Sheremetyevo Airport Preparing to Resume International Flights in July

Sheremetyevo Airport, Russia’s busiest airport, is bracing for a 66% fall in traffic this year as it plans to resume flights next month, its board chairman said, and expects it to take about a year before a return to pre-crisis levels, Reuters reports.

“We expect that the restoration of passenger traffic to levels seen in 2019 will gradually occur over the course of a year,” Alexander Ponomarenko, who is also a co-owner of the airport, told Reuters in an interview. “We would like to believe that this will happen sooner.”

Ponomarenko said he expected passenger traffic to be around 17 million people if international flights resume in July. Moscow’s Sheremetyevo, base of state airline Aeroflot, handled 49.9 million passengers last year.

Ponomarenko said revenue, which stood at 82.1 billion roubles ($1.19 billion) in 2019, could fall to 32 billion this year.

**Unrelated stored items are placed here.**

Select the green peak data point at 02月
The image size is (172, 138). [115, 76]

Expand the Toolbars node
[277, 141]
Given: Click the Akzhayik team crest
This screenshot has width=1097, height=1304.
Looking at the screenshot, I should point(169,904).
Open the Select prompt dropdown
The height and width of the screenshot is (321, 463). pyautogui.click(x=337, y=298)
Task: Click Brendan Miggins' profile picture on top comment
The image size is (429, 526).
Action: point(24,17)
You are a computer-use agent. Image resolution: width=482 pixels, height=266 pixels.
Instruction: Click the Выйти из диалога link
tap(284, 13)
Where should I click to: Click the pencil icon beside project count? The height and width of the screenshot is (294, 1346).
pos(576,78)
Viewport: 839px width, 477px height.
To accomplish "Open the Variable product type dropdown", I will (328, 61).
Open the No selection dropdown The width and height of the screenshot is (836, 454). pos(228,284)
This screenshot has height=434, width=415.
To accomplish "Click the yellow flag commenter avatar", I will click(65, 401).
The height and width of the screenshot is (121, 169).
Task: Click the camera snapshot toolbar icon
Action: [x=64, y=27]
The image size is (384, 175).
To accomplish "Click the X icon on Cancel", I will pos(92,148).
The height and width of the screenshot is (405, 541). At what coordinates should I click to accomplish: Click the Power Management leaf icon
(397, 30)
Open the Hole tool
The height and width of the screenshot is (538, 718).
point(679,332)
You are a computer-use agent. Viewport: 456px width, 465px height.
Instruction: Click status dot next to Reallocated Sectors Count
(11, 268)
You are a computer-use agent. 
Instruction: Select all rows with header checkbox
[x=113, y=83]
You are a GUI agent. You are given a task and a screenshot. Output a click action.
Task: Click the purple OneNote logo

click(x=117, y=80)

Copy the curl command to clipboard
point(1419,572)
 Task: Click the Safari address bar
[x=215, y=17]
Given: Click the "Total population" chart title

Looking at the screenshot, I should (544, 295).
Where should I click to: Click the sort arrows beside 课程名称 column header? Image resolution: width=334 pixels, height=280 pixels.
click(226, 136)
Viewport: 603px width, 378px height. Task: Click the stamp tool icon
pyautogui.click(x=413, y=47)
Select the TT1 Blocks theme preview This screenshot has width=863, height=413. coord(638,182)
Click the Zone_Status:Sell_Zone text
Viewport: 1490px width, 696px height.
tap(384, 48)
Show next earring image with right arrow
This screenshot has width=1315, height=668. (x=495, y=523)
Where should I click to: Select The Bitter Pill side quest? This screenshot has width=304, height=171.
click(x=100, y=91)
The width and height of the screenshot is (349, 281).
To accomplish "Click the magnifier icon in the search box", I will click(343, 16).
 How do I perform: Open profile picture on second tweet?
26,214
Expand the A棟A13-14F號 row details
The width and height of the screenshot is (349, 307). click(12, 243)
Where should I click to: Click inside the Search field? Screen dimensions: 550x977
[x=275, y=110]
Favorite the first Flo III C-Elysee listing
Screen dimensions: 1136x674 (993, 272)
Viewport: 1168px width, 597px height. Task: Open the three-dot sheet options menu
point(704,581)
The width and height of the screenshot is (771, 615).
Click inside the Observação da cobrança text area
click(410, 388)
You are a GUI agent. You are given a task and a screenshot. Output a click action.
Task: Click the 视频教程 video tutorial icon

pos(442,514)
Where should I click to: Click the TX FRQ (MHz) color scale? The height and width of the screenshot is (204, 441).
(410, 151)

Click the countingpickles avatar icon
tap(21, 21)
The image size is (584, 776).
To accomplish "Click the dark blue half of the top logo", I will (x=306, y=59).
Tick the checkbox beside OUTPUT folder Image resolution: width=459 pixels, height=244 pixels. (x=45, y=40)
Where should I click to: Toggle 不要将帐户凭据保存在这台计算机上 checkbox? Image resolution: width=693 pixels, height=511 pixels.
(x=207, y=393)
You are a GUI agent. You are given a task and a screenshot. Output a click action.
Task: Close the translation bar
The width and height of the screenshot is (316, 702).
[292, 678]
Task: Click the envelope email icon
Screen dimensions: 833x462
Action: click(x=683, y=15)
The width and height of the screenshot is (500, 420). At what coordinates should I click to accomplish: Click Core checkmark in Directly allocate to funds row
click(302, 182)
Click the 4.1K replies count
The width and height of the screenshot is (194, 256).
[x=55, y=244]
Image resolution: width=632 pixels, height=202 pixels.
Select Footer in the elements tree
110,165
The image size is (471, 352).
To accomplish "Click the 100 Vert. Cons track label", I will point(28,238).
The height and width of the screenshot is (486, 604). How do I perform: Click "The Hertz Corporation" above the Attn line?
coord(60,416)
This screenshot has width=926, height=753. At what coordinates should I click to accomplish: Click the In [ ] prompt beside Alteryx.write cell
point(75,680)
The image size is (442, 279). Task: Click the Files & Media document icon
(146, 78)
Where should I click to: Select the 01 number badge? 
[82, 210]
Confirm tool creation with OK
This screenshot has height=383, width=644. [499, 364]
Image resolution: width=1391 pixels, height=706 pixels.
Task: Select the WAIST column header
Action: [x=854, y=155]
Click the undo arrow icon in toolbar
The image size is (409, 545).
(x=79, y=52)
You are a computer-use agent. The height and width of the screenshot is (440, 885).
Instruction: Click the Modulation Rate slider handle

The airport has continued to fly domestically and to fly repatriation flights for Russians and foreign citizens returning home since Russia suspended international flights in March.

Ponomarenko said the airport, which had an investment plan worth around $2.5 billion, has been forced to temporarily freeze certain investments.

He said, however, that the planned reconstruction of its first runway and the modernisation of its baggage handling system would not been affected.